PCoIP is a server-centric protocol, meaning that we are doing the majority of the graphics rendering and processing on powerful servers. Compressed bitmaps or frames are transmitted to the remote client. This division of labor has some ideal properties for static content. First it’s making use of the powerful processing capabilities of multi-core servers such as Intel’s Nehalem to render the graphics. More importantly, by transmitting compressed bitmaps or frames, we can adjust the protocol in real time to account for the available bandwidth and latency of the communications channel. On a WAN connection with typically less bandwidth and higher latency, a less crisp image is produced quickly, typically with 0.2-0.5 bits/pixel producing a grainy, but still recognizable image. Kind of like an analog TV… This rapidly sharpens with increasing clarity and detail visibility with each succeeding frame until the image is perceptually lossless. This is a high quality image at a total of approximately 1-3 bits/pixel. Think of it as now Digital HD to stick with our TV analogy. On a higher performance LAN, the images become sharp instantly and will build to complete lossless at 5-15 bits per pixel. Think of it as Blu-Ray!

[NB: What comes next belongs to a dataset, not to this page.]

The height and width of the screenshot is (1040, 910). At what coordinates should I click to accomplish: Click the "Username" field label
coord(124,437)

This is very different than protocols that
make use of more client side processing to draw an object – those are all or
nothing. And best of all, this compression algorithm is applied dynamically; the
architecture doesn’t pre-compress content so we can pick exact bit-rates on the
fly for almost every frame – this is really powerful. Think about
situations where the available bandwidth can fluctuate and become oversubscribed.

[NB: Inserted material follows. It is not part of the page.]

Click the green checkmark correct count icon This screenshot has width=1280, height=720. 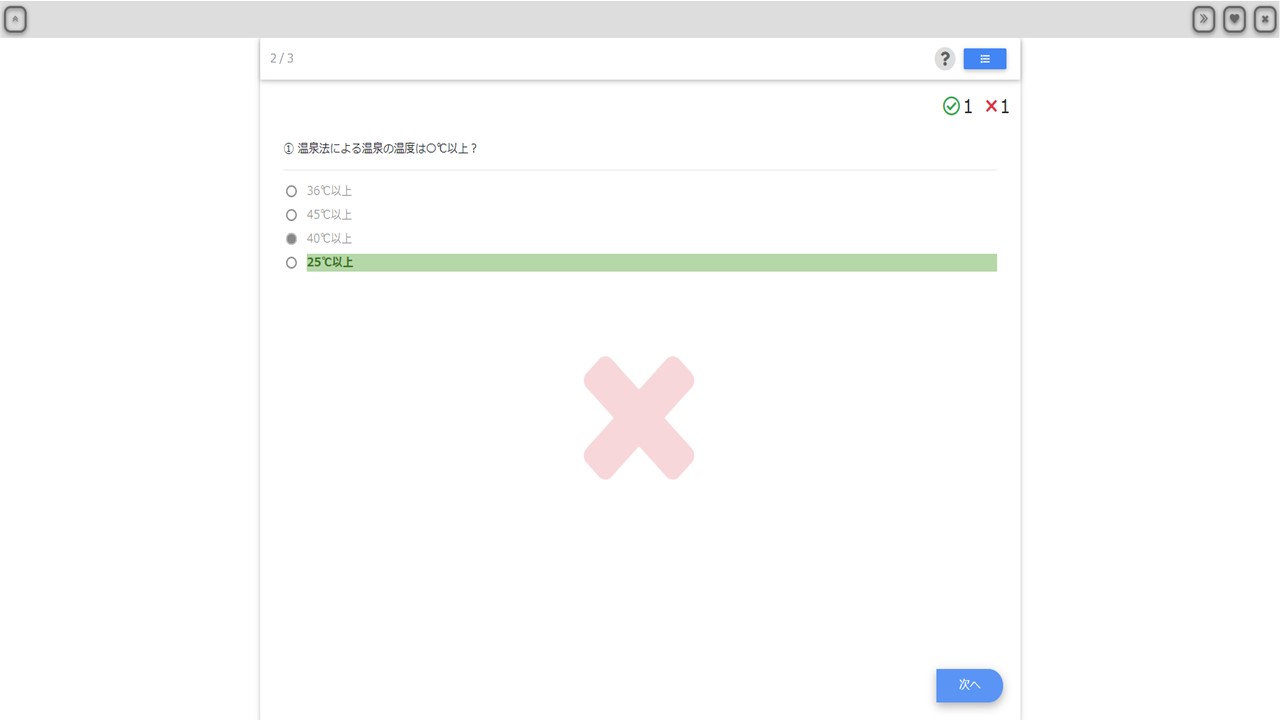(x=951, y=106)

If you try to send drawing primitives to the client for it to render
using local hardware, you generally consume a fixed amount of bandwidth and
lose the ability to adapt to bit-rate availability changes.

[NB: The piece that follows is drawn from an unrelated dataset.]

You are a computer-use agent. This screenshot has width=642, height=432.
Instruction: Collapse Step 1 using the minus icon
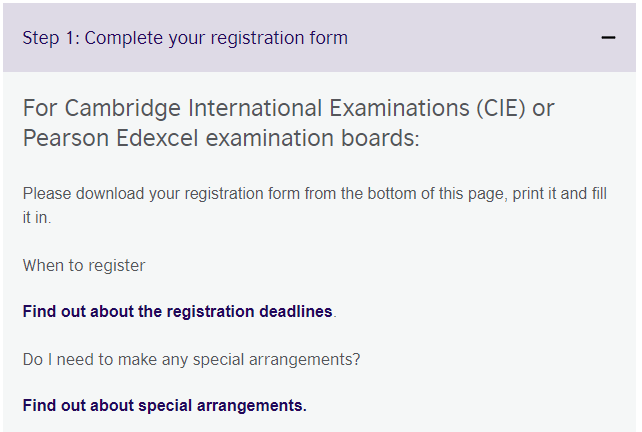click(608, 38)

The PCoIP architecture in our server-side Virtual Machines is a multi-layer architecture enabled by a Windows mechanism called DevTap and VMware Virtual Graphics Hardware in the guest OS. The remote bitmap display is rendered, encoded and sent at a low-level of the stack via our virtual SVGA driver, while we make use of the DevTap interface at higher levels of the graphics stacks that recognize the types of objects present in different areas of the screen and hence in the resulting bitmap. If we just did frame differencing in software, the overhead would be quite high. However with virtual hardware, we can carve up the screen into a stream of regions that have changed so you only have to encode those updated regions. Furthermore we may even have information about what is in that region based on what GDI calls were use to render it (text vs. video vs. blit graphics) and that can save a lot of effort in the categorization path. This allows the application of different codecs or graphics processing engines to render the different screen objects. Desktop screens are not one size fits all and this technique allows the division of multi-media content, static images and type from each other and the application of the ideal codec for each along with the tailored quality heuristics. The robust VMware Virtual NIC technology rounds this all out by enabling independent channels and even the separation of control and data streams. And of course, PCoIP still makes use of multi-media redirection for the most efficient and direct processing of streaming media directly on the client.
The transport used for PCoIP is also unique and tailored for
a rich user experience. It makes use of UDP datagrams, not TCP. TCP is a
generic virtual circuit protocol, meaning that the transport layer is making sure
that packets are received and that they are delivered to the application in the
specific order they were sent. Lost or dropped packets will hold up the
delivery of subsequent packets and there is a specific acknowledgment
sequence. This is a great mechanism and is widely used across the internet for
many applications. However, the most convenient, generic mechanism is not
necessarily ideal or optimized for a specific application and in the case of
remote desktops it will not deliver the richest user experience. If you have
packet loss, is it best to ensure that every last bit gets to the client and in
the order sent by asking for and waiting on retransmissions? Is all
content on the screen of equal importance (where is the mouse? What has
focus?)? or what codecs are most resilient to loss? By controlling the
flow control policies in layer 7, the remote desktop centric application layer,
and differing the algorithms and policies based on heuristics such as these,
PCoIP delivered via UDP datagrams is able to make optimal use of the bandwidth
available to deliver the richest interactive experience possible across a range
of remote desktop scenarios.
And of course, all of this will be available later this year and with various flavors of optional hardware acceleration! Our advanced PCoIP software encoding will be good enough for the majority of users – and that might be the target audience for your initial roll-out. However knowing that hardware acceleration is an option provides an upgrade path for power-users who may need it and gives much greater confidence in deploying VMware View as your standard for Desktop Virtualization.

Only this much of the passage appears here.